▸ **WORK TO COMPLETE**
Convert the data lines between the line containing "This screenshot has height=904, width=1080." and the line containing "coord(484,203)", inclusive, into a JSON list of strings with one string per line. Leave out blank lines.

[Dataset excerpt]
====================

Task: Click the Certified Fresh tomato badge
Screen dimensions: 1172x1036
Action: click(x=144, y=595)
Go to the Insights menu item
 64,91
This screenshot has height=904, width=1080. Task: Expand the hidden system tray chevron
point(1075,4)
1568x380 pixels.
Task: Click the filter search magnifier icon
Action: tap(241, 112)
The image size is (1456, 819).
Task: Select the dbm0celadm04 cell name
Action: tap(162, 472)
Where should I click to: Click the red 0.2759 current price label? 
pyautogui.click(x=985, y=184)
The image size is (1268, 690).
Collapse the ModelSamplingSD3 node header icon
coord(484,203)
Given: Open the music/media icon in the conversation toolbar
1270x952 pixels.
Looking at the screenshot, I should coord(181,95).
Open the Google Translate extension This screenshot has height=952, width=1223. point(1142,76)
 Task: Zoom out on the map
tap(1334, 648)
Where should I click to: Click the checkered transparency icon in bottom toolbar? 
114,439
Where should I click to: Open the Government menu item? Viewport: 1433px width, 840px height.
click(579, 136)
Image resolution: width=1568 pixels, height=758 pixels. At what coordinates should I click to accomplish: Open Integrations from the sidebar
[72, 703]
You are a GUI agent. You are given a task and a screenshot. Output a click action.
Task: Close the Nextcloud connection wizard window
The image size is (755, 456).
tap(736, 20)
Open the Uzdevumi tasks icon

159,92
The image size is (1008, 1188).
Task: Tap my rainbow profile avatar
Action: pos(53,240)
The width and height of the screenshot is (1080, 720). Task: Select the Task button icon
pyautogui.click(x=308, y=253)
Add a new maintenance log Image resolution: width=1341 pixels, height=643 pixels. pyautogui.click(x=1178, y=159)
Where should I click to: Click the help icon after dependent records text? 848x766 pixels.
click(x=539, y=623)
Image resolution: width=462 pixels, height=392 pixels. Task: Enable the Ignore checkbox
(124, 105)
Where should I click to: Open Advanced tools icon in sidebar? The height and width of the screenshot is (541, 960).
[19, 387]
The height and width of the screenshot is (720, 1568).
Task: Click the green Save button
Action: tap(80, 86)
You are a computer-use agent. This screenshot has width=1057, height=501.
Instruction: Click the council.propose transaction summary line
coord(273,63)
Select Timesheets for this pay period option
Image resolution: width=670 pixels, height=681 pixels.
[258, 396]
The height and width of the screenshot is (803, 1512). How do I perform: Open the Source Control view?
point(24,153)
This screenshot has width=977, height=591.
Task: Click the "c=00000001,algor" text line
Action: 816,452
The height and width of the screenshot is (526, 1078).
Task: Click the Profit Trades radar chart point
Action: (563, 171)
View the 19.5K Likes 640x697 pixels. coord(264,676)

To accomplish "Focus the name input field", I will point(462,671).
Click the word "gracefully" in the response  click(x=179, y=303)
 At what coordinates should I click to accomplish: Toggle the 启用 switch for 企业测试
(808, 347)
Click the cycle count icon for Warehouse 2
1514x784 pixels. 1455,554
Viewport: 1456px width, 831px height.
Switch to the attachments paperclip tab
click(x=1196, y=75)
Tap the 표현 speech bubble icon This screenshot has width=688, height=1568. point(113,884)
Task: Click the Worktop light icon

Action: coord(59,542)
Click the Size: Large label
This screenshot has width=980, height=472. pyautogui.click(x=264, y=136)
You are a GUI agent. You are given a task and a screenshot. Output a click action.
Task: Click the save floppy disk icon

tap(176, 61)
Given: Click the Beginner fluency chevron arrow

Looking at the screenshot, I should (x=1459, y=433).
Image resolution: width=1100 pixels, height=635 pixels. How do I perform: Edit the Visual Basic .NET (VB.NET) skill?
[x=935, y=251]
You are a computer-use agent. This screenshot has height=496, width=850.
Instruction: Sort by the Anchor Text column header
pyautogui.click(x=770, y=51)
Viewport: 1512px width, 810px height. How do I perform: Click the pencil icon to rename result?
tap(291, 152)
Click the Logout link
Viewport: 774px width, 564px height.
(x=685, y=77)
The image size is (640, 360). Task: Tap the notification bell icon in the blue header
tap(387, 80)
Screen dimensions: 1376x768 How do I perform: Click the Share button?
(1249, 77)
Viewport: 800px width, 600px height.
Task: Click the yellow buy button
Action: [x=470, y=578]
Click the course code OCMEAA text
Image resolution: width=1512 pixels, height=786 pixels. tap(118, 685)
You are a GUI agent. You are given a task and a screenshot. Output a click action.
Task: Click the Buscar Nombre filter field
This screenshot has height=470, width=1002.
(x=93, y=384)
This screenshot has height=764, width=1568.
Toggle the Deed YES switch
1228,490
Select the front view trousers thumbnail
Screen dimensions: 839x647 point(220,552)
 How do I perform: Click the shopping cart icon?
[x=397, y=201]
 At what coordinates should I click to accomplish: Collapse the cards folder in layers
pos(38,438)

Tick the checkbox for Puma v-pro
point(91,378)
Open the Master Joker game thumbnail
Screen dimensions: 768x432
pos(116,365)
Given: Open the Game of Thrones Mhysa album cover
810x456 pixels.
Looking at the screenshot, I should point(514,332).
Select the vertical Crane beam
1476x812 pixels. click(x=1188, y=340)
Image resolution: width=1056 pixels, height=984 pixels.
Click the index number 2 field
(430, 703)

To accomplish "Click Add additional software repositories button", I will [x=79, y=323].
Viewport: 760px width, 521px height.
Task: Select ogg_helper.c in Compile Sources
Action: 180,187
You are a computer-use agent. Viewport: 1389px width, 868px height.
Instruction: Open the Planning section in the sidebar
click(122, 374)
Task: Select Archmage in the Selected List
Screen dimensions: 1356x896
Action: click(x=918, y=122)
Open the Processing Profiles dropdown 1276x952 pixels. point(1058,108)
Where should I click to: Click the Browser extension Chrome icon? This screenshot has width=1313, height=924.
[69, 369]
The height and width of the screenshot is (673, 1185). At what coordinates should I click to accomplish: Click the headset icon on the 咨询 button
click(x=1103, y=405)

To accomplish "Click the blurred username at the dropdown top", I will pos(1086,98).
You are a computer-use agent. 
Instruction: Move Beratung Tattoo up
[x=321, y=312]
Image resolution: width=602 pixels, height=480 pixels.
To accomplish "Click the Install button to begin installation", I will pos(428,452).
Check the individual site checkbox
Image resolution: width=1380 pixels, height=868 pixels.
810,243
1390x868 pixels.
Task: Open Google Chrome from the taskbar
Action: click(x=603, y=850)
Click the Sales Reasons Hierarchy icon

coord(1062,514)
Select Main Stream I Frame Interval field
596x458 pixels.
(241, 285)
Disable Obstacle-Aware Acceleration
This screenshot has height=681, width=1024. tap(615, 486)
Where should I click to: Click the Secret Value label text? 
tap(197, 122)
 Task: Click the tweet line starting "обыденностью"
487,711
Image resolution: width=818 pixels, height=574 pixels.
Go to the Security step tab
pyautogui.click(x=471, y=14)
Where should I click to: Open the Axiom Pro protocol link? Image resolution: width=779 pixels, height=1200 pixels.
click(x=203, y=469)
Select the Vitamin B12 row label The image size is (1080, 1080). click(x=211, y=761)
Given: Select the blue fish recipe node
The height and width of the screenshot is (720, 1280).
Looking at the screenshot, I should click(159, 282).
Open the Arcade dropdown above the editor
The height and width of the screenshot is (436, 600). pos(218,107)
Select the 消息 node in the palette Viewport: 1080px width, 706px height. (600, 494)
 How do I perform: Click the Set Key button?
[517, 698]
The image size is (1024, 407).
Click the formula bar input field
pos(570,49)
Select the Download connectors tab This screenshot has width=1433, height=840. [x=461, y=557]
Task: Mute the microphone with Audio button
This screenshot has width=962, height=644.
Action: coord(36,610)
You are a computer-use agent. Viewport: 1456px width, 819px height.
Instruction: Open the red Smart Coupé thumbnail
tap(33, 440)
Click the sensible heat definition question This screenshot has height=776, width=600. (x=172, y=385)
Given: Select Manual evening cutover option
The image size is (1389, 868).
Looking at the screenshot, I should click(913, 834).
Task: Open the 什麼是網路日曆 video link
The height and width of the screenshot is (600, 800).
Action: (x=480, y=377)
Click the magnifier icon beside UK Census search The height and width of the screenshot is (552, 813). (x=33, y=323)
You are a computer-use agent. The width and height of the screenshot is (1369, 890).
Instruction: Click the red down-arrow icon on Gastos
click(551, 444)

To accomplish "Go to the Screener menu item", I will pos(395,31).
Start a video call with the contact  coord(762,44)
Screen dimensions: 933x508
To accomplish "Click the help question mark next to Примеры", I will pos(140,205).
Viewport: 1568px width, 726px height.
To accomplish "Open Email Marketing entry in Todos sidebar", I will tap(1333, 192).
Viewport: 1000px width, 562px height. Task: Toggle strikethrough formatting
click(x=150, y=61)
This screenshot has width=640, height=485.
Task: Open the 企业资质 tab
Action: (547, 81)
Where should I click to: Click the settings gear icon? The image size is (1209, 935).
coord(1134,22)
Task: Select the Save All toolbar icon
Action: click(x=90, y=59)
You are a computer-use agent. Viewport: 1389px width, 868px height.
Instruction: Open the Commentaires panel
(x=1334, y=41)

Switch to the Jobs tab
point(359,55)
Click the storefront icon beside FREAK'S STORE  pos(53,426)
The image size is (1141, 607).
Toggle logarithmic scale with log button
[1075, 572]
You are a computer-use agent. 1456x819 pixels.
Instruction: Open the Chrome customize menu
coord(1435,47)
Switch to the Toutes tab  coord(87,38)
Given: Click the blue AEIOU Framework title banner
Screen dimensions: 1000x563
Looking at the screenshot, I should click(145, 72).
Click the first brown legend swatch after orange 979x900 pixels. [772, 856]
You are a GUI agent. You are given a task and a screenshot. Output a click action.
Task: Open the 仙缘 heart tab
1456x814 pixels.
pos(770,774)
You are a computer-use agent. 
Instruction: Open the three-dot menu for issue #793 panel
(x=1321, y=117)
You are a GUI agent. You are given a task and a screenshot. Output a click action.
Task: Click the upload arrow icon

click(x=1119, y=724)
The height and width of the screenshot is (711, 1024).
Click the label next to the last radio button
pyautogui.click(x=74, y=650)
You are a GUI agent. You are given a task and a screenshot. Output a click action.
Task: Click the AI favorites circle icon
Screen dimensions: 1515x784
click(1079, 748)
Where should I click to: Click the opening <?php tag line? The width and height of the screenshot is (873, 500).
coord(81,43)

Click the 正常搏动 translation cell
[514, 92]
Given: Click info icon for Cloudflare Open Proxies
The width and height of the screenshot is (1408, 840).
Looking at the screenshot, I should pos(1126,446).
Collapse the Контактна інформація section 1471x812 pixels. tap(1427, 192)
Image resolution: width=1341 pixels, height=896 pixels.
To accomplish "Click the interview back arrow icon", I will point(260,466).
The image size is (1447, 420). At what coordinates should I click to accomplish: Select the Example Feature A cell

====================

▸ **ANSWER**
[
  "This screenshot has height=904, width=1080. Task: Expand the hidden system tray chevron",
  "point(1075,4)",
  "1568x380 pixels.",
  "Task: Click the filter search magnifier icon",
  "Action: tap(241, 112)",
  "The image size is (1456, 819).",
  "Task: Select the dbm0celadm04 cell name",
  "Action: tap(162, 472)",
  "Where should I click to: Click the red 0.2759 current price label? ",
  "pyautogui.click(x=985, y=184)",
  "The image size is (1268, 690).",
  "Collapse the ModelSamplingSD3 node header icon",
  "coord(484,203)"
]